Elegant Coding: Lattice Theory

Showing posts with label Lattice Theory. Show all posts

11 March 2013

Programming and Order Theory

Covariance, Contravariance and Order Theory

In this post I make the observation that covariance and contravariance in programming are what are known as Order Duals. I am not the first person to make this observation, however, these ideas often tend to be buried in academic research papers like "Adding Axioms to Cardelli-Wegner Subtyping" by Anthony J H Simons, don’t get me wrong I love these types of papers, they give me hope and inspiration that software engineering will someday become a first class engineering citizen. Unfortunately, these types of papers tend to be too theoretical and thus not very accessible for the average developer. This is unfortunate as the idea of covariance and contravariance as order duals both puts these concepts into the mathematical context of order theory and possibly gives programmers some native context for order theory. So hopefully this post will make these ideas more programmer friendly.

I previously wrote a post about lattice theory, which is part of the more general order theory, where I talked about some basic order theory ideas such as duality. Order theory occurs quite a lot in software and programming and this is part of a series of posts to talk about those occurrences.

Covariance and contravariance receive a fair amount of attention, as they should, in software blogs and some of these posts include some interesting observations.

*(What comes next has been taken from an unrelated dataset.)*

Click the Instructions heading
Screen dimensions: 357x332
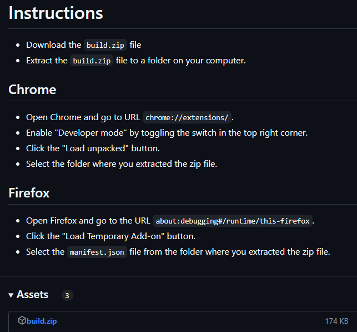56,13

One, perhaps slightly off topic observation, is "Liskov Substitution Principle is Contravariance" which is an interesting observation and interesting post if you overlook the disdainful tone towards OO. Another more relevant post which is a nice post about "Covariance and Contravaiance in Scala" relates these ideas to category theory which is relevant especially since apparently you can think of "Category Theory as Coherently Constructive Lattice Theory", warning heavy going in that paper.

Defining Covariance and Contravariance

To me one of the most striking and perhaps apropos examples of order theory in software is that of covariance and contravariance which Eric Lippert defines on his blog as:

The first thing to understand is that for any two types T and U, exactly one of the following statements is true:

T is bigger than U.

T is smaller than U.

T is equal to U.

T is not related to U.

For example, consider a type hierarchy consisting of Animal, Mammal, Reptile, Giraffe, Tiger, Snake and Turtle, with the obvious relationships. (Mammal is a subclass of Animal, etc.) Mammal is a bigger type than Giraffe and smaller than Animal, and obviously equal to Mammal. But Mammal is neither bigger than, smaller than, nor equal to Reptile, it’s just different.

He has an eleven part series on covariance and contravariance, his posts cover some C# implantation details but the ideas are generally applicable and looking at one language’s details can help with comparing and contrasting to other languages.

Wikipedia includes the following definition, the animal example is pretty popular:

Covariant: converting from wider (Animals) to narrower (Cats).

Contravariant: converting from narrower (Triangles) to wider (Shapes).

Invariant: Not able to convert.

Including this is slightly redundant but this definition captures the conversion aspect and defines the relationships explicitly.

Covariance and Contravariance as Order Duals

The above are definitions that have order theory written all over them. In fact that is pretty much a text book definition of an order Relation in that it is reflexive, transitive, and antisymmetric. It is reflexive since Animal = Animal, transitive since Animal ≤ Mammal ≤ Cat implies Animal ≤ Cat, and antisymmetric since Animal ≤ Mammal implies not Animal ≥ Mammal and in the animal example there are cases of both comparability and incomparability as you would find in a partial order.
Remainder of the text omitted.